TASK STATEMENT -
Below are some entries; can you quote all of them exactly?

AVAILABLE RECORDS -
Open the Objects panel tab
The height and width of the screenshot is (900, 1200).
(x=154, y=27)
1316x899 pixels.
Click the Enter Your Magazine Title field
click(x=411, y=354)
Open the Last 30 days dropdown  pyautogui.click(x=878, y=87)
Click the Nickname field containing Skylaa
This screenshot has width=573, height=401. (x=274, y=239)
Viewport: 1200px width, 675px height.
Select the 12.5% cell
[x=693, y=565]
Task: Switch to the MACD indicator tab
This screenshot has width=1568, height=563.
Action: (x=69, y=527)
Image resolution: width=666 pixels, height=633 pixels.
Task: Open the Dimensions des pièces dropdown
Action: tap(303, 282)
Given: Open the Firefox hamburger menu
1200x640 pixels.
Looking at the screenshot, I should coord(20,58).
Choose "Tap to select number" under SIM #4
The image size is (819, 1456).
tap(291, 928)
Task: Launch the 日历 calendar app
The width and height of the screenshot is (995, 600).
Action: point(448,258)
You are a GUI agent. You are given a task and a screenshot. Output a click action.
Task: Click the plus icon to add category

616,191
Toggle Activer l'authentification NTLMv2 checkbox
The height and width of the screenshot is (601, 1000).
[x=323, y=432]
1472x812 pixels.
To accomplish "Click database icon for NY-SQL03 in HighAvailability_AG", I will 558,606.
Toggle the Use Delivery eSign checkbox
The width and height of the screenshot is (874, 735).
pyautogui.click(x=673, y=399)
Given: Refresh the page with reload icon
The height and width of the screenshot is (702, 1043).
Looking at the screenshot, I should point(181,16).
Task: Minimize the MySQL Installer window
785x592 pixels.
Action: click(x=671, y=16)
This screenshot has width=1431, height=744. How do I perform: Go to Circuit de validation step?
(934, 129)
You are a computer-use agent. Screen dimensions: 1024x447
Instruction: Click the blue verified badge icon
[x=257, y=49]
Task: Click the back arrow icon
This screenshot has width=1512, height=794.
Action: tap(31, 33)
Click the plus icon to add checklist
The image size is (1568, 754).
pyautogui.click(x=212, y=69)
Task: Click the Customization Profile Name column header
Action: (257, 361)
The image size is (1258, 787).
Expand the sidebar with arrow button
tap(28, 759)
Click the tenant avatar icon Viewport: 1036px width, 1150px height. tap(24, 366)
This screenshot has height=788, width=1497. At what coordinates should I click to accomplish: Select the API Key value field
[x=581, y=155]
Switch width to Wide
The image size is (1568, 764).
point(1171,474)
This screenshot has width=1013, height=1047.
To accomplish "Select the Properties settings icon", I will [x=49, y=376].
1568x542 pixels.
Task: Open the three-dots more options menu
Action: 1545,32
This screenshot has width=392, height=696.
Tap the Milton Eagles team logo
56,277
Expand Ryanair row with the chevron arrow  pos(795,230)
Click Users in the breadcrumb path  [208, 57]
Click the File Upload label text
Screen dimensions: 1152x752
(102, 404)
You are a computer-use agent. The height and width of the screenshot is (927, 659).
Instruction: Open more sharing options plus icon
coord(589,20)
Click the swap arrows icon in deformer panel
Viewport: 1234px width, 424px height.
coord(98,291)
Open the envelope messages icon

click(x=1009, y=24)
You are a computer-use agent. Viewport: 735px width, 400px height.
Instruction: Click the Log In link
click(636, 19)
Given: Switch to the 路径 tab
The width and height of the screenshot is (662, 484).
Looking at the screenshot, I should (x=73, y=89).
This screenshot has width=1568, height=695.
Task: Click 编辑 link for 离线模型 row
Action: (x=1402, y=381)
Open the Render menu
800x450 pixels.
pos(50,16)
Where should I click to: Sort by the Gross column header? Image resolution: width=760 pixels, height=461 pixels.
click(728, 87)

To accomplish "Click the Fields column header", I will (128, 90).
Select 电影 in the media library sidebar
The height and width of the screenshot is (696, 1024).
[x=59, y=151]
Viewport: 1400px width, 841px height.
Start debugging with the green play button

ANSWER SECTION -
Open the Objects panel tab
The height and width of the screenshot is (900, 1200).
(x=154, y=27)
1316x899 pixels.
Click the Enter Your Magazine Title field
click(x=411, y=354)
Open the Last 30 days dropdown  pyautogui.click(x=878, y=87)
Click the Nickname field containing Skylaa
This screenshot has width=573, height=401. (x=274, y=239)
Viewport: 1200px width, 675px height.
Select the 12.5% cell
[x=693, y=565]
Task: Switch to the MACD indicator tab
This screenshot has width=1568, height=563.
Action: (x=69, y=527)
Image resolution: width=666 pixels, height=633 pixels.
Task: Open the Dimensions des pièces dropdown
Action: tap(303, 282)
Given: Open the Firefox hamburger menu
1200x640 pixels.
Looking at the screenshot, I should coord(20,58).
Choose "Tap to select number" under SIM #4
The image size is (819, 1456).
tap(291, 928)
Task: Launch the 日历 calendar app
The width and height of the screenshot is (995, 600).
Action: point(448,258)
You are a GUI agent. You are given a task and a screenshot. Output a click action.
Task: Click the plus icon to add category

616,191
Toggle Activer l'authentification NTLMv2 checkbox
The height and width of the screenshot is (601, 1000).
[x=323, y=432]
1472x812 pixels.
To accomplish "Click database icon for NY-SQL03 in HighAvailability_AG", I will 558,606.
Toggle the Use Delivery eSign checkbox
The width and height of the screenshot is (874, 735).
pyautogui.click(x=673, y=399)
Given: Refresh the page with reload icon
The height and width of the screenshot is (702, 1043).
Looking at the screenshot, I should point(181,16).
Task: Minimize the MySQL Installer window
785x592 pixels.
Action: click(x=671, y=16)
This screenshot has width=1431, height=744. How do I perform: Go to Circuit de validation step?
(934, 129)
You are a computer-use agent. Screen dimensions: 1024x447
Instruction: Click the blue verified badge icon
[x=257, y=49]
Task: Click the back arrow icon
This screenshot has width=1512, height=794.
Action: tap(31, 33)
Click the plus icon to add checklist
The image size is (1568, 754).
pyautogui.click(x=212, y=69)
Task: Click the Customization Profile Name column header
Action: (257, 361)
The image size is (1258, 787).
Expand the sidebar with arrow button
tap(28, 759)
Click the tenant avatar icon Viewport: 1036px width, 1150px height. tap(24, 366)
This screenshot has height=788, width=1497. At what coordinates should I click to accomplish: Select the API Key value field
[x=581, y=155]
Switch width to Wide
The image size is (1568, 764).
point(1171,474)
This screenshot has width=1013, height=1047.
To accomplish "Select the Properties settings icon", I will [x=49, y=376].
1568x542 pixels.
Task: Open the three-dots more options menu
Action: 1545,32
This screenshot has width=392, height=696.
Tap the Milton Eagles team logo
56,277
Expand Ryanair row with the chevron arrow  pos(795,230)
Click Users in the breadcrumb path  [208, 57]
Click the File Upload label text
Screen dimensions: 1152x752
(102, 404)
You are a computer-use agent. The height and width of the screenshot is (927, 659).
Instruction: Open more sharing options plus icon
coord(589,20)
Click the swap arrows icon in deformer panel
Viewport: 1234px width, 424px height.
coord(98,291)
Open the envelope messages icon

click(x=1009, y=24)
You are a computer-use agent. Viewport: 735px width, 400px height.
Instruction: Click the Log In link
click(636, 19)
Given: Switch to the 路径 tab
The width and height of the screenshot is (662, 484).
Looking at the screenshot, I should (x=73, y=89).
This screenshot has width=1568, height=695.
Task: Click 编辑 link for 离线模型 row
Action: (x=1402, y=381)
Open the Render menu
800x450 pixels.
pos(50,16)
Where should I click to: Sort by the Gross column header? Image resolution: width=760 pixels, height=461 pixels.
click(728, 87)

To accomplish "Click the Fields column header", I will (128, 90).
Select 电影 in the media library sidebar
The height and width of the screenshot is (696, 1024).
[x=59, y=151]
Viewport: 1400px width, 841px height.
Start debugging with the green play button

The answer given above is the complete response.